**Instructions for the task:**
Reproduce all of the data below without alteration; exclude every picture.

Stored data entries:
%%
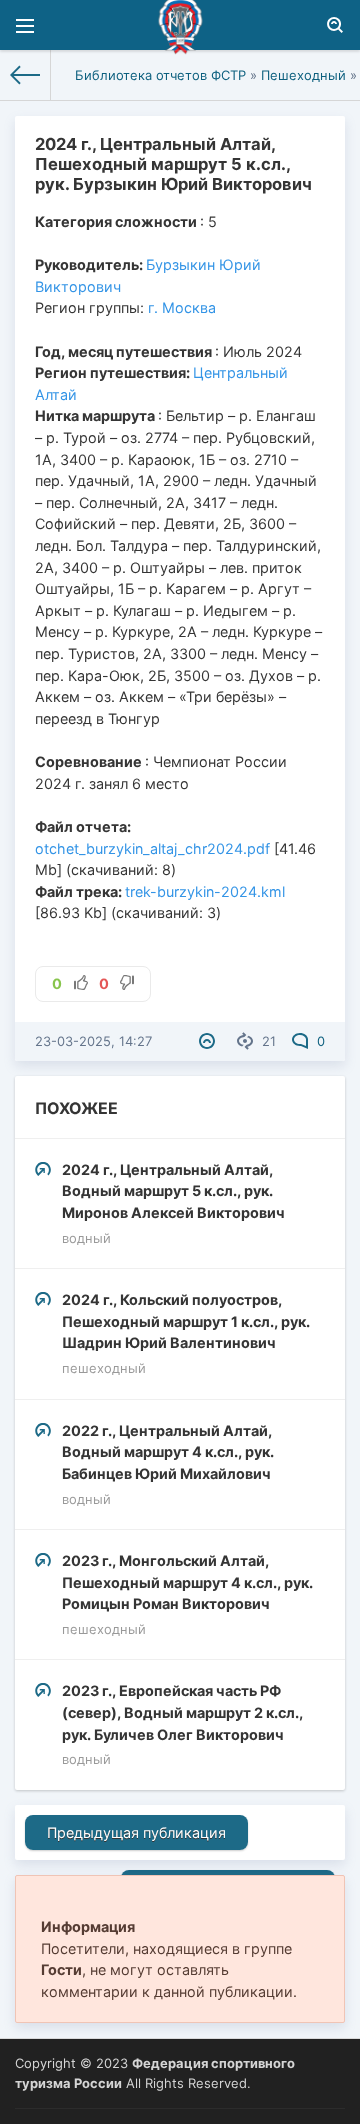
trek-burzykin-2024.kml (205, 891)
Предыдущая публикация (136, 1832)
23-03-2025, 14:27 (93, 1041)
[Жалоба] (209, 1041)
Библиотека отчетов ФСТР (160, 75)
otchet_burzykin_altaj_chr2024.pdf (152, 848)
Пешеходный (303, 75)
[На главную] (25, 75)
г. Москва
%%
**Output for this exercise:**
trek-burzykin-2024.kml (205, 891)
Предыдущая публикация (136, 1832)
23-03-2025, 14:27 (93, 1041)
[Жалоба] (209, 1041)
Библиотека отчетов ФСТР (160, 75)
otchet_burzykin_altaj_chr2024.pdf (152, 848)
Пешеходный (303, 75)
[На главную] (25, 75)
г. Москва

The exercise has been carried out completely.